DOCUMENT SECTION:
====
Posted on 10 February 2011 by D Kelly O

Guest post by Kelly O'Day from Climate Charts & Graphs

I find that charting climate trend data helps me to understand the interplay of climate factors more effectively than just reading an article or post . As an example, using online monthly climate agency data I made this chart to help me understand how the long term temperature trends are affected by major volcanic eruptions and  El Nino - La Nina events. Click image to  enlarge

You can visit this link to learn more about this chart. 

Building this chart helped me to learn about volcanoes, their release of aerosols to the stratosphere with resulting reduction of sunlight transmission through the atmosphere. I could clearly see the downward impact major volcanoes had on the GISS temperature anomalies as well as the impacts  El Nino (upward) - La Nina (downward) have on the GISS temperature anomalies.
====
RECORD EXCERPTS:
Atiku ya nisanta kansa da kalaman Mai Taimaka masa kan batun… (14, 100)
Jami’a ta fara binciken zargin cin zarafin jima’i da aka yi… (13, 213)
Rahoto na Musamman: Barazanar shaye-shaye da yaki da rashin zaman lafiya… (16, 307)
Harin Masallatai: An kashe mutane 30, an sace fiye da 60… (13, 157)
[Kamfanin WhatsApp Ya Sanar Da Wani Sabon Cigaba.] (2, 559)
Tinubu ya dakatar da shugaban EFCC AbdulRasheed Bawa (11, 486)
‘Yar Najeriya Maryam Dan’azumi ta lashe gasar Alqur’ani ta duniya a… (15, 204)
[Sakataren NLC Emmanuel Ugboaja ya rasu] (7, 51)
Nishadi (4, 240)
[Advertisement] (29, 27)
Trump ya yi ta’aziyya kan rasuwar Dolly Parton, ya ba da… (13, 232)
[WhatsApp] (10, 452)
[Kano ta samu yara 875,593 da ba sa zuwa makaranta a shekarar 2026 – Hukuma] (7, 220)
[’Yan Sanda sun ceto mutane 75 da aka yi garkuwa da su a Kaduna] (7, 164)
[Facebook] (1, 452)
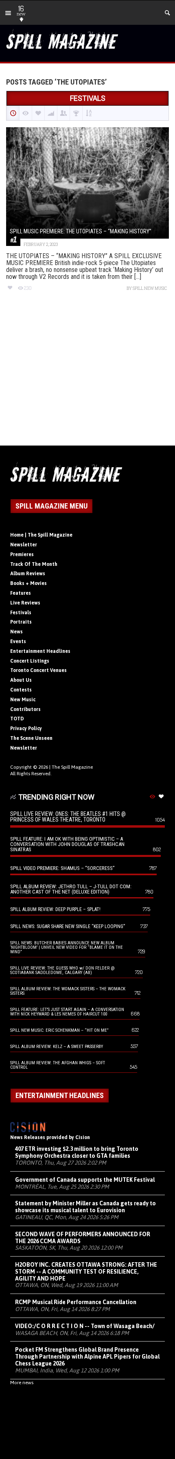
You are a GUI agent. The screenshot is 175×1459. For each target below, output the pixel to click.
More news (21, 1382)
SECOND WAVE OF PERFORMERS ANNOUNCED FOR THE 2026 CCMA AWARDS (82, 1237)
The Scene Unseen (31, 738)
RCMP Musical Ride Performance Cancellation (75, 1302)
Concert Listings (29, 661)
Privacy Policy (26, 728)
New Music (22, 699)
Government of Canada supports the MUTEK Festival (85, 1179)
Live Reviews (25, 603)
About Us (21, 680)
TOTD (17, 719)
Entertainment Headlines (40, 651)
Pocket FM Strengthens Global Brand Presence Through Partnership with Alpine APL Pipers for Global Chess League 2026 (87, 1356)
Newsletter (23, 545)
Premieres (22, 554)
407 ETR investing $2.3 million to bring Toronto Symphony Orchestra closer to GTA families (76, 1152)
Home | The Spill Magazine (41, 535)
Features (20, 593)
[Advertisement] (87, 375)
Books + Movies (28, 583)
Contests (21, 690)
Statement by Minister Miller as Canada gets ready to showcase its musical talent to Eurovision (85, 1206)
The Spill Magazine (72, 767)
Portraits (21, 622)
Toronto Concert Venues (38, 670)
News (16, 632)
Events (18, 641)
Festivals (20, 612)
====
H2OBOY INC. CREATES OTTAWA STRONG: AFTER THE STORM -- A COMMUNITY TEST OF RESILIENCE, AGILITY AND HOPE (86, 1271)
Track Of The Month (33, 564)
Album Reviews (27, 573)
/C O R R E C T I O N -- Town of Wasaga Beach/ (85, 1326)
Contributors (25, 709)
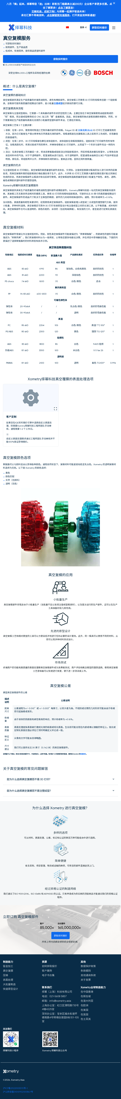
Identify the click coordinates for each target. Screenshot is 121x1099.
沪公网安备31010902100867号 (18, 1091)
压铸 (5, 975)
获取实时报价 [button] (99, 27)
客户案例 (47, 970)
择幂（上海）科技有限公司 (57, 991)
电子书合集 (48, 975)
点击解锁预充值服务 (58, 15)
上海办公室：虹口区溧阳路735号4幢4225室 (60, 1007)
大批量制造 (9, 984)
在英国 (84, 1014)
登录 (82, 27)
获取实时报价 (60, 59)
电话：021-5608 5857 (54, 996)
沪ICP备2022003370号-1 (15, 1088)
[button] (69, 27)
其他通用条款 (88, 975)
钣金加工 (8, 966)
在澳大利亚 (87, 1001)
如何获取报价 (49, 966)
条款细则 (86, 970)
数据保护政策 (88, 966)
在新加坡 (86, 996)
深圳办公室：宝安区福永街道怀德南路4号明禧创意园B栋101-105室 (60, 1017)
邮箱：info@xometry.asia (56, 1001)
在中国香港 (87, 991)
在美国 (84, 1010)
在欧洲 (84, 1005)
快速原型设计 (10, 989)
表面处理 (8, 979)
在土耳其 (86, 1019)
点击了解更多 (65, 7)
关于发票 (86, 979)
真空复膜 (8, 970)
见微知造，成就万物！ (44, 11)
====
WORK TO DO:
[1] From the climate chart post, please retype the passage starting at "I find that" and ending at "about this chart.".
[2] List the factors that, according to the climate chart post, have a visible impact on the GISS temperature anomalies.
[3] Go on writing the climate chart post from its final sentence onward.

RESULTS OF THE TASKS:
[1]
I find that charting climate trend data helps me to understand the interplay of climate factors more effectively than just reading an article or post . As an example, using online monthly climate agency data I made this chart to help me understand how the long term temperature trends are affected by major volcanic eruptions and  El Nino - La Nina events. Click image to  enlarge

You can visit this link to learn more about this chart.

[2]
- Major volcanoes (downward)
- El Nino (upward)
- La Nina (downward)

[3]
Climate Agency Data

Climate agencies provide a great service by putting their data files online, however, the organization and format of these files often makes it challenging for citizen scientists to compare series. To see the problem, look at the different formats for the 5 major global land & ocean temperature anomaly series:  GISS, RSS, Hadley, NOAA, UAH.  It takes considerable data manipulation to consolidate these 5 anomaly series into a single file.

A citizen scientists who wants to compare global SSTA and Nino34 trends has to take several steps:

  1. Find online data files – even with Google this can take time. Wood For Trees and Climate Explorer  are two great resources to start your search
  2. Download files
  3. Merge 2 files to get data  into a usable format – source files have different formats
  4. Perform analysis
  5. Reach conclusions

Steps 1-3 can be very time consuming, so many users just don’t bother checking out their ideas, rather, they may rely on climate blog comments or guesswork.

There should be a better way!

Climate Time Series File  (CTS.csv) Online

I have consolidated 18 monthly climate time series into a single online Climate Time Series file (CTS.csv). Here’s a snap shot of the first 6 rows of the CTS.csv file. The data extends from 1880 until the most recent month. Click image to enlarge


Several series do not start until 1950 or 1979. These series have NA (not available) entries until the series start.

This page lists the source agency and data links for each of the climate data series.

How can CTS.csv Help Do-It-Yourself Citizen Climate Scientists?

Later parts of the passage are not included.